MIAMI (Reuters) - Washington Redskins quarterback Donovan McNabb returns to Philadelphia on Sunday to face the Eagles in a game with more story lines than a soap opera.

McNabb, the Eagles' signal-caller for 11 years, comes up against Michael Vick -- the man he recruited to Philadelphia and ultimately replaced him.

A strong-armed, six-time Pro Bowler, McNabb had a complex relationship with Philadelphia's demanding fans, who were bitterly disappointed the Eagles could not win the Super Bowl.

That record leads McNabb to hope for a warm welcome from his former fans at sold-out Lincoln Financial Field.

"Hopefully cheers," he said. "It's been 11 great years. I mean, you wouldn't expect me to say I'm going to get booed, would you?

"But 11 years have been great, and that's one you just can't forget.

"There were a lot of people who were accepting of the things I was able to do, and respected me as a person and as a player, so I do feel like I was appreciated there."

The Redskins are 1-2 and, having lost two straight, will be desperate for a win against their NFC East rivals. But they are up against the 2-1 Eagles who have a quarterback in top form.
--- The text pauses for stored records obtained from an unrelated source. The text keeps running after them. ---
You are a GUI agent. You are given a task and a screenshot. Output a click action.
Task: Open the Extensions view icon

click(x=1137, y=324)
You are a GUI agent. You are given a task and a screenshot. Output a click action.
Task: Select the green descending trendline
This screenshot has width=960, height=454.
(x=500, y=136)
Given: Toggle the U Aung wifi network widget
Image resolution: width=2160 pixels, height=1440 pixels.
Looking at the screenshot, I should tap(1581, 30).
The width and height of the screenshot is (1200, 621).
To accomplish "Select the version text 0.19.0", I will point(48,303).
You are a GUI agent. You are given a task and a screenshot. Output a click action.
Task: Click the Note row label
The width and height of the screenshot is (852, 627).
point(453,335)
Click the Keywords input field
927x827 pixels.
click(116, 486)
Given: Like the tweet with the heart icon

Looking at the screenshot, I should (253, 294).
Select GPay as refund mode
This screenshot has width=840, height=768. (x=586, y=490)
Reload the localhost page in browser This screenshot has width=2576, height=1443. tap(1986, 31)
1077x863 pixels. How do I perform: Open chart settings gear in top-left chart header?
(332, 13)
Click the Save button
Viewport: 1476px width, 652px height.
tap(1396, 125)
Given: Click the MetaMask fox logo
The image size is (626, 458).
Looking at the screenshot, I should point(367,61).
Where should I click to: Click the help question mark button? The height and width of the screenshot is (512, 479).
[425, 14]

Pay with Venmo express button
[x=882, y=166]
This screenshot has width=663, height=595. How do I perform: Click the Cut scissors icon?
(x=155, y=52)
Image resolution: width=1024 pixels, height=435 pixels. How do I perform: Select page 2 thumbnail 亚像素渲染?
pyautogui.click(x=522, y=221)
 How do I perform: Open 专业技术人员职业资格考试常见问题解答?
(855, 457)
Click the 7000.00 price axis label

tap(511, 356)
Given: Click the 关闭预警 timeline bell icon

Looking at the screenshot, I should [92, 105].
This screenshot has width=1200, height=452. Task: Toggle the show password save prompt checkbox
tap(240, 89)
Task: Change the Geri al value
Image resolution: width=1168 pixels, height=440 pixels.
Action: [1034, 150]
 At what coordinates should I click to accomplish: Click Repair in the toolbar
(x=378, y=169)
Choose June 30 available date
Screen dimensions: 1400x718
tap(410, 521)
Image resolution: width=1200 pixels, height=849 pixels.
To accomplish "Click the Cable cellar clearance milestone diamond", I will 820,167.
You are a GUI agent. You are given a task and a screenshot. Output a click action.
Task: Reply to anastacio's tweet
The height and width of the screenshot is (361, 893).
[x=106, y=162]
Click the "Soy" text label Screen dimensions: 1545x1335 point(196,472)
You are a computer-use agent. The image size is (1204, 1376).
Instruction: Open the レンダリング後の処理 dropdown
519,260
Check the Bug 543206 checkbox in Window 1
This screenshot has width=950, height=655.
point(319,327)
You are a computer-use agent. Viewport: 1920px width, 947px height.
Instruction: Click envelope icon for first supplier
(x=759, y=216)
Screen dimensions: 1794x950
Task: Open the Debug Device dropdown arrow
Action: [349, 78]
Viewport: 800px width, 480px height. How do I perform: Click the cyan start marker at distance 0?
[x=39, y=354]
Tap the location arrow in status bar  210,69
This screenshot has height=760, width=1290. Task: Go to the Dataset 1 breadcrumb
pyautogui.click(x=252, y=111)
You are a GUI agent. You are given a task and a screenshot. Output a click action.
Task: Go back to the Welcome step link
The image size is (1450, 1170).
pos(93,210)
Vick served 18 months in jail for his role in a dog fighting ring and without a team upon his release and no football experience for two years, it was McNabb who persuaded the Eagles to give him a chance as a reserve last season.

After McNabb was traded to Washington, Vick became the back-up to Kevin Kolb but a concussion to the Eagles starter handed Vick his chance and he has taken it with style.


Six touchdown passes, zero interceptions, 750 yards and one rushing score in the opening three games are impressive stats but just as notable has been the composed yet alert way in which Vick has seized his opportunity.

"Mike and I have been very good friends for almost 15 years now, so I'm just happy he's had this opportunity and he's really kind of flourished in it," McNabb said.

"One thing I wanted to do was give a guy an opportunity, give him a second chance.

"So many people turned their back on him.....Now people are starting to learn more about Mike the person, not just the football player."

"Everything I saw Don doing, I tried to emulate that," said Vick, who played six years with the Atlanta Falcons. "Everything Andy tells me to do, I do. It paid off for Donovan and I want the same thing."

Another tight divisional match-up in week four comes on Monday when the Miami Dolphins (2-1) host their AFC East rivals, the New England Patriots (2-1).

Both teams have lost to the New York Jets (2-1) and neither will want to drift into third place in a tough division.

The Pittsburgh Steelers, Chicago Bears and Kansas City Chiefs are the NFL's only unbeaten teams.

While the Chiefs have a bye week, the Steelers host Baltimore (2-1) and the Bears visit the struggling New York Giants (1-2).